Write the entries from the line containing "Given: Choose category 25.服装鞋帽" through the line containing "Open the Extensions" as a JSON list of strings, with one string per line and blank lines omitted.

**Coordinate data for items**
**********

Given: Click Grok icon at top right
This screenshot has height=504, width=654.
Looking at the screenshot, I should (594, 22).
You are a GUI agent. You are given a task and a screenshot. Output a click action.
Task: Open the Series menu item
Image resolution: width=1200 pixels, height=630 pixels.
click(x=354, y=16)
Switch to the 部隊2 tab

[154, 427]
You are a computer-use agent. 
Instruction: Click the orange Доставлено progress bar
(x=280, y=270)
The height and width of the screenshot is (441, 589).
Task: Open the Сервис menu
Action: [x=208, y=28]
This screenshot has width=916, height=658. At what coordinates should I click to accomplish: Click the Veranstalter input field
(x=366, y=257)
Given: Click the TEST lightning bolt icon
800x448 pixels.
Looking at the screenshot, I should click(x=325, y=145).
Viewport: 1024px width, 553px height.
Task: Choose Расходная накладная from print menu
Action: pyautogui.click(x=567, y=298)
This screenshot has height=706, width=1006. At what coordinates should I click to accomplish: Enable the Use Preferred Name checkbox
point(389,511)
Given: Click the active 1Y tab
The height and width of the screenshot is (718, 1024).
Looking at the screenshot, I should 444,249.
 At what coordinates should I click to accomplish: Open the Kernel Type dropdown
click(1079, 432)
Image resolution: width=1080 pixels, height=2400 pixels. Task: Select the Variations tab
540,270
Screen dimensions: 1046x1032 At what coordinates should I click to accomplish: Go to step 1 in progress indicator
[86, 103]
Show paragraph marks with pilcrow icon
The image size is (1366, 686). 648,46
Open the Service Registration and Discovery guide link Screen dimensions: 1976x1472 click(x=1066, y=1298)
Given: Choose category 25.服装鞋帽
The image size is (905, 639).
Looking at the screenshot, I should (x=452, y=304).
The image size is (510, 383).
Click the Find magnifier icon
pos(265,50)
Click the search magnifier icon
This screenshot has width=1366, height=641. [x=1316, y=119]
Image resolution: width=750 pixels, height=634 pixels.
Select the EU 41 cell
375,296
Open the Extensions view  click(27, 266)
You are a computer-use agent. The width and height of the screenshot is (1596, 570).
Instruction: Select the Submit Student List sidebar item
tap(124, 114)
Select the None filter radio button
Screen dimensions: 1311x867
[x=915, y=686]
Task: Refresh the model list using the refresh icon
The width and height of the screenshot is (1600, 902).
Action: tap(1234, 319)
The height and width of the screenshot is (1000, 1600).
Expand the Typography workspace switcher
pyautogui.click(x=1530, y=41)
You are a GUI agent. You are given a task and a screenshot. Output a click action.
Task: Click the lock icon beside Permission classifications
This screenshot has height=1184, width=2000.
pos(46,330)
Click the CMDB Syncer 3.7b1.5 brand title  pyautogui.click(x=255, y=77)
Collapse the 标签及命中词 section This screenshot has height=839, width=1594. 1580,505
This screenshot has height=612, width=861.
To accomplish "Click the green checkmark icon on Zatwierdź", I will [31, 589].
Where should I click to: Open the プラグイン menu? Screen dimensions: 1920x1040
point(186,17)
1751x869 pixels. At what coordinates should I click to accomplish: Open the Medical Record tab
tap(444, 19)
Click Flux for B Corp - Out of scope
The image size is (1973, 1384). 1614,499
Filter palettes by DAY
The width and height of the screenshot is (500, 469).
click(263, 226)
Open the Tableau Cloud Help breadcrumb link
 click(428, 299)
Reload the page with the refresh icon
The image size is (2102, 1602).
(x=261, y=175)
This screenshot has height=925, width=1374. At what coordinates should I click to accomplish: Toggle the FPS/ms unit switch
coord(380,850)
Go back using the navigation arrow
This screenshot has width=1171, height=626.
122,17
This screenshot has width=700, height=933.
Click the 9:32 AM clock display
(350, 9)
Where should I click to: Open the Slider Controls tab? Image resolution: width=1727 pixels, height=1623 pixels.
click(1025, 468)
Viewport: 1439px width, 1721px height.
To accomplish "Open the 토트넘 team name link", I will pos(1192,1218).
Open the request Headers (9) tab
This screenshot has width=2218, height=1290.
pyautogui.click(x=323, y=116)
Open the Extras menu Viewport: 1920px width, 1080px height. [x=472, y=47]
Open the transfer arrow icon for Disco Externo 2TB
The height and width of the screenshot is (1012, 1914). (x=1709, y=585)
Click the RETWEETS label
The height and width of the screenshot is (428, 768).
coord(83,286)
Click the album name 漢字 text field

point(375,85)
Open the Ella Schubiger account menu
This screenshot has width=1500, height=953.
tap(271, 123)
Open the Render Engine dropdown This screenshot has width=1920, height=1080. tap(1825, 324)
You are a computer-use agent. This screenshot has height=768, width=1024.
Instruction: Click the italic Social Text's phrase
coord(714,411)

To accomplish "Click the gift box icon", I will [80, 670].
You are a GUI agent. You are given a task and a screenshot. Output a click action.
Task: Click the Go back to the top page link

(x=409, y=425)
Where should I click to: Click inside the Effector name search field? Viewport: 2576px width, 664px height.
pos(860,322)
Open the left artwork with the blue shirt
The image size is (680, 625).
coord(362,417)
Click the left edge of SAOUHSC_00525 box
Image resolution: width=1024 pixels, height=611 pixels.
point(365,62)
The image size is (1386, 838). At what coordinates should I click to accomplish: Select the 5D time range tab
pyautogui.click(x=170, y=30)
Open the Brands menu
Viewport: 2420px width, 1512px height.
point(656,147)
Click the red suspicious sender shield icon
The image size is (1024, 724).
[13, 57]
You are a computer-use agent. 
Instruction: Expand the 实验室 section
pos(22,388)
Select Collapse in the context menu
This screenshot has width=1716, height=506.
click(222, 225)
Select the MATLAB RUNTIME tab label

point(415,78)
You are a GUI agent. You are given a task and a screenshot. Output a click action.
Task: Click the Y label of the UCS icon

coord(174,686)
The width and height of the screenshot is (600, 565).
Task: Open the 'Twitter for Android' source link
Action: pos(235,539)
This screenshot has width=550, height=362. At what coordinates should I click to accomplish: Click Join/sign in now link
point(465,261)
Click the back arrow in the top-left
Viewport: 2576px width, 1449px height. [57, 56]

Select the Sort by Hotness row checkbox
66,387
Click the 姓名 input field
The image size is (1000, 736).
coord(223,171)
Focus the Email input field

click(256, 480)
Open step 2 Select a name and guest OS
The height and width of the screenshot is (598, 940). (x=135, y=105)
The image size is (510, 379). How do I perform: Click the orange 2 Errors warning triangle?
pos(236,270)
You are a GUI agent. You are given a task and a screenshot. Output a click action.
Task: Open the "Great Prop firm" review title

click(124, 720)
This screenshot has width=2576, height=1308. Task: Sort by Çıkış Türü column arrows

**********

**WRITTEN RESPONSE**
[
  "Given: Choose category 25.服装鞋帽",
  "The image size is (905, 639).",
  "Looking at the screenshot, I should (x=452, y=304).",
  "The image size is (510, 383).",
  "Click the Find magnifier icon",
  "pos(265,50)",
  "Click the search magnifier icon",
  "This screenshot has width=1366, height=641. [x=1316, y=119]",
  "Image resolution: width=750 pixels, height=634 pixels.",
  "Select the EU 41 cell",
  "375,296",
  "Open the Extensions view  click(27, 266)"
]